What we can learn from the Codecov breach case

Codecov breach case

None of us are strangers to news of cyberattacks and security incidents that have financially staggering repercussions and those that cause significant reputational damage. 

Recently, however, news of Codecov breach, a supply chain attack, one that remained undetected for months until it was far too late — represents a dangerous turn in the recent spate of attacks that includes the SolarWinds breach.

With a network of around 29,000 clients including global companies like Google, the Royal Bank of Canada, IBM, HP and more, it wasn’t just that Codecov was in the crosshairs of attackers; they also exposed an ecosystem that most companies can only dream of laying claim to.

While investigations are still being carried out and new details are emerging, what’s clear is that supply chain security is more vulnerable today than it has ever been. 

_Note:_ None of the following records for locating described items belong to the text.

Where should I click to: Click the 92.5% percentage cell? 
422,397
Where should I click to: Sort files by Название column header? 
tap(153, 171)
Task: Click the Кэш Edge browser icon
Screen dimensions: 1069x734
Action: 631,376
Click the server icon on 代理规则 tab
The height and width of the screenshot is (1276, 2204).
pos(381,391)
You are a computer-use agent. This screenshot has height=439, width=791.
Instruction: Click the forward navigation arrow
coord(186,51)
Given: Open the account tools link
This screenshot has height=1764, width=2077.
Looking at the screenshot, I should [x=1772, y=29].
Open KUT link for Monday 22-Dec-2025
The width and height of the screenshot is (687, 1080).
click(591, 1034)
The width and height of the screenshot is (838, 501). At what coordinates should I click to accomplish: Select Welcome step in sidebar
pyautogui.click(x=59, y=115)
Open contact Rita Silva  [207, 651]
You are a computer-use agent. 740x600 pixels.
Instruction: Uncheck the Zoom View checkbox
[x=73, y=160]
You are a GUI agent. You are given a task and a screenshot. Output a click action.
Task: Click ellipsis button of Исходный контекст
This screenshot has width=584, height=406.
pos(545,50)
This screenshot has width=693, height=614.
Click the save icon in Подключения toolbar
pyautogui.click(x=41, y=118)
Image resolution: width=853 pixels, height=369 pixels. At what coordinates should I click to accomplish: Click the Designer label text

What we know about the Codecov breach so far

Dating as far back to the 31st of January this year, the company noticed certain signs that, while suspicious, didn’t raise any of the most common red flags. 

By exploiting an error in its Docker image creation process, attackers stole credentials and manipulated the company’s Basher Uploader script via malicious lines of code.

The breach was eventually discovered on the 1st of April. 

As a result of this, information that sat within the company’s continuous integration environments was exposed, and it has now been revealed that the threat actors also managed to infiltrate external software development programmes and other technology services companies. 

Investigators have revealed that this also includes behemoth enterprises like IBM.

The attackers also managed to:

  • Replace Codecov’s IP address with theirs and posted customer credentials to their servers
  • Extract confidential data including PATH variables, usernames, security credentials, tokens and other information
  • They accessed a range of additional resources including the data stored on compromised networks across external software vendors
What best practices can we adopt following this breach?

As a result of the attack, Codecov has executed certain precautions that most companies today can benefit from. Apart from certain undisclosed mitigations, the company has not only rotated internal credentials but also engaged an external cyber forensics firm to audit its environment.

In addition to this, there are other strategies modern businesses can execute to ensure that their supply chains don’t form chinks in the armour that open their operations up to interference.

One of the biggest takeaways, here, is that we need to execute greater diligence when it comes to the third-party resources, integrations or applications we introduce to our networks and systems.

Another interesting best practice is taking a more thorough look at the non-human elements in our networks, which generally go unprotected and unsupervised. Here, access management and continuous monitoring can go a long way in helping you keep your ecosystem secure.

Another great way to go the extra mile for supply chain security is to assign build monitors to secure your building processes. In doing so, it’s easier to be more vigilant about unauthorised code changes, anomalies, and other suspicious activities.

In this process, you can also use CI/CD pipelines and make sure you’re incorporating DAST and SAST tests into your processes, as well as implement the right AI solutions to automate your scanning and monitoring activities.

Moreover, effective and systematic secrets management, including using the right software, can help you record and maintain sensitive information like SSH keys, encryption keys, API tokens and passwords more securely.

Creating a more secure business environment through the latest VRM best practices

Given the rate at which malicious actors launch their attacks and the sophisticated attack technology we’re seeing emerge, these incidents seem to be an unfortunate side effect of operating in today’s market.

Despite this, learning from incidents that do occur and optimising our networks, practices, and systems can go a long way in helping us adapt to the risks that are unfolding.

Now more than ever, investing in powerful supply chain security systems and resources, which include integrated risk management platforms, can go a long way in keeping our businesses secure.